What the task asks
Reproduce, word for word, the passage of the radiosurgery text below that begins with the words containing "Then examinations such" and ends with "much as possible.".

Reading text
+ + + + +

Today, we use a non-invasive device called the 'stereotactic relocatable frame' instead of Leksell's helmet. This frame provides the stereotactic location, degree of immobilization and precision necessary for radiosurgery. It consists of a helmet that can be adapted to align precisely the laser and the positioning of the isocentric site of the linear accelerator. Using dental impression material, we make a cast of the patient's mouth (mouthpiece). The mouthpiece is attached to two moveable arms on the frame, and fits comfortably into the patient's mouth. In addition, a thermoplastic cast is made of the patient's face and head. When fitted with the thermoplastic mask and with the mouthpiece comfortably in place, the patient is immobilized so as to ensure the millimeter reproducibility of treatment.

Treatment steps
The stereotactic helmet is fixed to the patient's head under local anesthesia. The patient feels no pain.

Then examinations such as computerized tomography, magnetic resonance and angiography are performed to locate, diagnose and measure the neoplastic mass.

Subsequently, the treatment strategy is planned at the computer. During therapy the linear accelerator moves in synchrony with the treatment bed.

Using the computerized volumetric reconstructions, we simulate various surgical approaches. We also evaluate the best way to reach a target in case of obstruction by nerve or vascular structures. Besides simulating surgery, it is possible to plan and perform the surgery.

Supine on a bed, with the helmet well-centered, the patient is irradiated for 15-20 minutes, with the radiation source that circles according to a prefixed scheme, so that the rays reach the tumoral target from various directions, following different pathways each time, so as to spare healthy tissue as much as possible.

+ + + + +

Information shown

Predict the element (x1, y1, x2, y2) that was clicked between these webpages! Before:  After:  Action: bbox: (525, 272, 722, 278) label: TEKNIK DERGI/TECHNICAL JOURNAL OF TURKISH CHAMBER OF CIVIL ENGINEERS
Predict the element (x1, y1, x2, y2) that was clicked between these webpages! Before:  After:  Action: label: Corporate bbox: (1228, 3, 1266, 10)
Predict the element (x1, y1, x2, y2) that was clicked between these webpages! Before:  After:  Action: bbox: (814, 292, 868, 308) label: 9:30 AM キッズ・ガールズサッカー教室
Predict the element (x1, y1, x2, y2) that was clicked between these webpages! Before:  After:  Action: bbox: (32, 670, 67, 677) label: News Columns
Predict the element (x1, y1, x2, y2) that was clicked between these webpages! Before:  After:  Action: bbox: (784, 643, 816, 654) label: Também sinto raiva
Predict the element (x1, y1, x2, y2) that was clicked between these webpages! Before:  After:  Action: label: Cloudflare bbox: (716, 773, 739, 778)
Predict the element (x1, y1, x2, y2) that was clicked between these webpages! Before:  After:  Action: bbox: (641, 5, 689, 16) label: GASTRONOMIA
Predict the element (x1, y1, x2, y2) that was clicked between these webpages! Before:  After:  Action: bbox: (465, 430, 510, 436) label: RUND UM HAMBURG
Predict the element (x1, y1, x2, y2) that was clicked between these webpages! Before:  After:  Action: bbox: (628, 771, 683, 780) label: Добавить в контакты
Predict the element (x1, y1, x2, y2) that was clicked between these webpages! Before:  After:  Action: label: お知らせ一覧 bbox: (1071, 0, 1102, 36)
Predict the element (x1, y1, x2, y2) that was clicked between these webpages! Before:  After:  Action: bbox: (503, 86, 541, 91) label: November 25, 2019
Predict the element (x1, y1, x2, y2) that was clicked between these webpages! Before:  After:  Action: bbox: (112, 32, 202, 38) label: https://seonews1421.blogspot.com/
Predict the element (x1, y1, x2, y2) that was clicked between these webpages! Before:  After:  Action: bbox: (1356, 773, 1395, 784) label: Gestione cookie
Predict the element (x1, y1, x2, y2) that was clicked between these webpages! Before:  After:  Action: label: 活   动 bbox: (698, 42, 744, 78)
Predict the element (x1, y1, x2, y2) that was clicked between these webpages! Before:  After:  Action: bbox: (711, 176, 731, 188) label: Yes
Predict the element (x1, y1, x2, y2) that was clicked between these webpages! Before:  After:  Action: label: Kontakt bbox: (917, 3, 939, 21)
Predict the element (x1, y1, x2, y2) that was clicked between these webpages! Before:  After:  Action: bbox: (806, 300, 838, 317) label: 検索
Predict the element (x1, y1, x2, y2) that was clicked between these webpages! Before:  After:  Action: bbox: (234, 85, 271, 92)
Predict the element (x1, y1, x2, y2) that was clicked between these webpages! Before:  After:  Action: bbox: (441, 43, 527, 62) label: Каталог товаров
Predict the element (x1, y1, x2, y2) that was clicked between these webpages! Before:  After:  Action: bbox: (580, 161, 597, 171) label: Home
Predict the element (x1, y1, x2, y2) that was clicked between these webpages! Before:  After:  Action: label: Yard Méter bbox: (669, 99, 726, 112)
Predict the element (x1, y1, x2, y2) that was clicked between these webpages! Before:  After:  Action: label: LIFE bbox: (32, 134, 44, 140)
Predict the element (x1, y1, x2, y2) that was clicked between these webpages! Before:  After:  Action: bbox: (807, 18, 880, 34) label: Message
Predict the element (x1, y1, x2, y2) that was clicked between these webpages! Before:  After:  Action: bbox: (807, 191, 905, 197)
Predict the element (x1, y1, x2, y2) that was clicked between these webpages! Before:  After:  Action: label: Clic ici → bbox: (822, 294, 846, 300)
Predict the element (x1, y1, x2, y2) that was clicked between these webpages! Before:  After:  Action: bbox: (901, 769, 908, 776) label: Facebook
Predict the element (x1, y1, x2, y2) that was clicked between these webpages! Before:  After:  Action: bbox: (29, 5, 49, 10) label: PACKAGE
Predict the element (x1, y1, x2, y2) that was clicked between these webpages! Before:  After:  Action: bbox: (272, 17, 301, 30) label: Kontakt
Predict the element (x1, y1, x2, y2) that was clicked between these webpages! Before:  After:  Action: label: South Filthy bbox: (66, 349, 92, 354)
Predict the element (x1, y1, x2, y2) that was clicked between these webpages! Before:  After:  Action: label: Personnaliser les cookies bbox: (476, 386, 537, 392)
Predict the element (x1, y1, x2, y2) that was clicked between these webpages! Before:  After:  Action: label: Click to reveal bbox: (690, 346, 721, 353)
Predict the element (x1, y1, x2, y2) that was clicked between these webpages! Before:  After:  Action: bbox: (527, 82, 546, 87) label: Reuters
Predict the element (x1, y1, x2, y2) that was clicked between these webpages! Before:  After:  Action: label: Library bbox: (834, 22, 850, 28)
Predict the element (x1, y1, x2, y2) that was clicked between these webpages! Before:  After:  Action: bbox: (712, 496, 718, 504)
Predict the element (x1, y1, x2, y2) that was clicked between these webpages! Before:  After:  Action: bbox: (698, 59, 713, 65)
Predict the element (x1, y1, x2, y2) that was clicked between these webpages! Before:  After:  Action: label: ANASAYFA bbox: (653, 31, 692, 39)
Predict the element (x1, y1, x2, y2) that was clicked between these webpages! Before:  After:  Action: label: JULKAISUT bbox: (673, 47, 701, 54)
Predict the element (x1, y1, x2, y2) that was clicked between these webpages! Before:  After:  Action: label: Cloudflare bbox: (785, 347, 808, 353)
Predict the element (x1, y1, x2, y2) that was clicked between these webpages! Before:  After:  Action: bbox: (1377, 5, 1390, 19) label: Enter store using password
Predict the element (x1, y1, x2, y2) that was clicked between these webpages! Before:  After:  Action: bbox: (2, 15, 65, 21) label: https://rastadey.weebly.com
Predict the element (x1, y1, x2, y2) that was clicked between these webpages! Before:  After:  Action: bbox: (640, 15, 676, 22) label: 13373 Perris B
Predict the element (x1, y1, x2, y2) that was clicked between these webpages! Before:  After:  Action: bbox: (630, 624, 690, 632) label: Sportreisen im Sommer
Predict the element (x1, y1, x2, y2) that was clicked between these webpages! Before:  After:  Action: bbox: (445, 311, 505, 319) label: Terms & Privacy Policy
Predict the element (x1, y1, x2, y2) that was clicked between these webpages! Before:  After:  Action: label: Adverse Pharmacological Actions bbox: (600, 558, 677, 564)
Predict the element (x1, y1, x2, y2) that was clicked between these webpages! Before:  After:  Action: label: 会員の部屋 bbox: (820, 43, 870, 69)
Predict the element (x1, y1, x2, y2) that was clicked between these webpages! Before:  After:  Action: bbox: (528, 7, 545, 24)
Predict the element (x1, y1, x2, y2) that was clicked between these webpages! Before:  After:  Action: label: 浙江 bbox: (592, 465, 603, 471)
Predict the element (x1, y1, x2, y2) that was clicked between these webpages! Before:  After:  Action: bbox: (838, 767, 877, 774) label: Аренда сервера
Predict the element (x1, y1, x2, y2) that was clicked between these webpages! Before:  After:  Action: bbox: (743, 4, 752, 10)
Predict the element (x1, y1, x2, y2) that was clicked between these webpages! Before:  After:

+ + + + +

Answer for this exercise
Then examinations such as computerized tomography, magnetic resonance and angiography are performed to locate, diagnose and measure the neoplastic mass.

Subsequently, the treatment strategy is planned at the computer. During therapy the linear accelerator moves in synchrony with the treatment bed.

Using the computerized volumetric reconstructions, we simulate various surgical approaches. We also evaluate the best way to reach a target in case of obstruction by nerve or vascular structures. Besides simulating surgery, it is possible to plan and perform the surgery.

Supine on a bed, with the helmet well-centered, the patient is irradiated for 15-20 minutes, with the radiation source that circles according to a prefixed scheme, so that the rays reach the tumoral target from various directions, following different pathways each time, so as to spare healthy tissue as much as possible.